Estudantes da FCTUC produzem combinado de fruta e algas 100 por cento natural, um alimento que promete ajudar os diabéticos e os intolerantes à lactose e ao glúten

Medronhos, amoras silvestres e algas são os ingredientes que constituem o Gratô, um produto alimentar eco-inovador semelhante a uma gelatina com polpa, produzido por uma equipa de estudantes da Faculdade de Ciências e Tecnologia da Universidade de Coimbra (FCTUC), com a colaboração da Escola Superior Agrária de Coimbra (ESAC). A ideia de criar um novo produto alimentar que pudesse ser ingerido por todos – crianças e adultos, intolerantes à lactose e ao glúten, vegetarianos, diabéticos, etc., surgiu num Roadshow realizado no âmbito de uma parceria entre a Universidade de Coimbra (UC) e a PortugalFoods promovida pelo gabinete do Vice-Reitor para a Investigação e Inovação, Amílcar Falcão.

O Gratô “consiste num combinado de fruta e algas 100 por cento natural e de origem vegetal. O medronho é o ingrediente principal porque queremos promover o consumo deste fruto, com muito potencial mas pouco explorado além dos licores. Contém também amora silvestre e algas marinhas, nomeadamente Grateloupia turuturu e Undaria pinnatifida (vulgarmente conhecida como Wakame)”, descrevem Daniela Pedrosa, Isabel Cardoso e Nádia Correia.

As alunas do mestrado em Biodiversidade e Biotecnologia Vegetal da FCTUC sublinham que “a introdução das algas no combinado é uma mais-valia relevante do ponto de vista nutricional porque são muito ricas em iodo (essencial para o desenvolvimento cognitivo em crianças) e em fibras alimentares”.

As autoras do Gratô salientam ainda que pretendem promover uma alimentação saudável e, por isso, o combinado “não tem na sua composição açúcares refinados, tem apenas o açúcar natural das frutas e uma pequena porção de stevia (adoçante natural)”.

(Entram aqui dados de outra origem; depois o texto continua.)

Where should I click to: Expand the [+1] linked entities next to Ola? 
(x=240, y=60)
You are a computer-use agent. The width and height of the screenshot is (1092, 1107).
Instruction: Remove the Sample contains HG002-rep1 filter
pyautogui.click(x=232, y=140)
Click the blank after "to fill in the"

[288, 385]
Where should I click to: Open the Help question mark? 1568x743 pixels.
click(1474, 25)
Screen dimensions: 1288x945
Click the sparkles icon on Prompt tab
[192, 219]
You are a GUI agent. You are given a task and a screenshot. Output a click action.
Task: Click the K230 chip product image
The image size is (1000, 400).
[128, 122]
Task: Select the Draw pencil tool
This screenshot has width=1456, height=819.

Para a produção deste novo combinado alimentar, as estudantes contaram com a orientação dos professores Leonel Pereira, especialista da FCTUC em macro algas marinhas, que conduziu a escolha, identificação e recolha das algas; e Goreti Botelho (ESAC), que guiou todas as etapas da confecção.

O Gratô, em fase de protótipo, já foi apresentado numa feira agro-alimentar e a reacção dos consumidores que experimentaram “foi extremamente positiva, incentivando-nos a colocar o produto no mercado”, contam as jovens, adiantando que “já estamos em contacto com algumas empresas do sector que estão interessadas em comercializar o produto. No entanto, ainda temos de realizar mais testes mas, se tudo correr como o previsto, o Gratô poderá estar na mesa dos portugueses dentro de um ano”.

Para já, na próxima sexta-feira, dia 26 de Maio, as jovens vão disputar a final nacional do concurso Ecotrophelia, um concurso de âmbito internacional promovido pela PortugalFoods e Federação das Indústrias Portuguesas Agro Alimentares (FIPA) para premiar a inovação do meio académico no sector agro-alimentar. Se vencerem, vão apresentar o Gratô a toda a Europa (na Ecotrophelia Europa 2017).